Führende Politiker haben wenige Tage vor dem nächsten Corona-Gipfel zwischen Kanzlerin Angela Merkel und den Chefs der Bundesländer am Mittwoch konkrete Öffnungsschritte in Aussicht gestellt: Kanzleramtschef Helge Braun kündigte dafür eine zweigleisige Teststrategie zur Absicherung der Öffnungsschritte an. Es gehe zum einen darum, Infektionen in der Frühphase zu entdecken – etwa durch das Angebot, dass sich jeder ein- bis zweimal die Woche testen lassen könne, sagte Braun in der ARD. Zum anderen gehe es um tagesaktuelle Tests etwa bei größeren Veranstaltungen, um dort das Risiko einer Ansteckung zu minimieren.

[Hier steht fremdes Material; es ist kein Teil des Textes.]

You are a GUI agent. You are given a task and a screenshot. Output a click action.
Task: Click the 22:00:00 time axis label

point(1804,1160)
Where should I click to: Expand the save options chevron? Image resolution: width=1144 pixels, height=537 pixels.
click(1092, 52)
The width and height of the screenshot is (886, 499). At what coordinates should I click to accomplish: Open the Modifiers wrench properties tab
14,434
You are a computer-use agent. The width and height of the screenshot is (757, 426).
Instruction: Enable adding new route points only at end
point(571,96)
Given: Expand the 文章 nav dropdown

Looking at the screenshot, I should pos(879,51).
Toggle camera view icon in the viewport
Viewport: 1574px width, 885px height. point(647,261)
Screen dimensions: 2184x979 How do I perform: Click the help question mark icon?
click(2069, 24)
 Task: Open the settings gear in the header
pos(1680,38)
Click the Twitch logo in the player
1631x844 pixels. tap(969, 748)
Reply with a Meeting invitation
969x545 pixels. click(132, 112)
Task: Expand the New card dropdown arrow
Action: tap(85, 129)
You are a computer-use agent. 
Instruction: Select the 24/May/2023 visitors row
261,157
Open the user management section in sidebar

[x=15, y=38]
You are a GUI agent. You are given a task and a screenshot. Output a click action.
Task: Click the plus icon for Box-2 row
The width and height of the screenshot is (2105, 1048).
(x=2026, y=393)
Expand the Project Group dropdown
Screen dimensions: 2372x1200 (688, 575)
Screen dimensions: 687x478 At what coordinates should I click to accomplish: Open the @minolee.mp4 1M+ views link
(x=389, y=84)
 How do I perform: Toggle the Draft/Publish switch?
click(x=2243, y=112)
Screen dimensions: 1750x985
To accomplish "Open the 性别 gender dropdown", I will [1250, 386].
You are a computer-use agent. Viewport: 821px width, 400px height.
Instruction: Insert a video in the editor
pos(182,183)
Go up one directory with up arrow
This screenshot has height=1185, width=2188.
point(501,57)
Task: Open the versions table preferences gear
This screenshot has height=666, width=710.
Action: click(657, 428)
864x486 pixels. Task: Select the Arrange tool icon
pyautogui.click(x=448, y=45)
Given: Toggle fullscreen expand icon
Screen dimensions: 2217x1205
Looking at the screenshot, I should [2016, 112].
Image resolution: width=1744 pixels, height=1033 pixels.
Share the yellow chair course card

Angesichts künftiger Möglichkeiten zu Schnelltests fordert auch Vizekanzler Olaf Scholz (SPD) einen Strategiewechsel in der Corona-Politik. "Ich bestehe darauf, dass wir am Mittwoch eine Öffnungsperspektive konkret formulieren", sagt der Kanzlerkandidat der SPD im Politiktalk der Zeitung "Bild". Die Schnelltests müssten "aktiv für eine Öffnungsstrategie" genutzt werden. Testen sei "ein Teil des Weges aus dem Lockdown." Mit den Testmöglichkeiten seien seiner Meinung nach die Inzidenzwerte von 35 und 50 künftig nicht mehr als alleiniger Maßstab für Lockerungen zu sehen.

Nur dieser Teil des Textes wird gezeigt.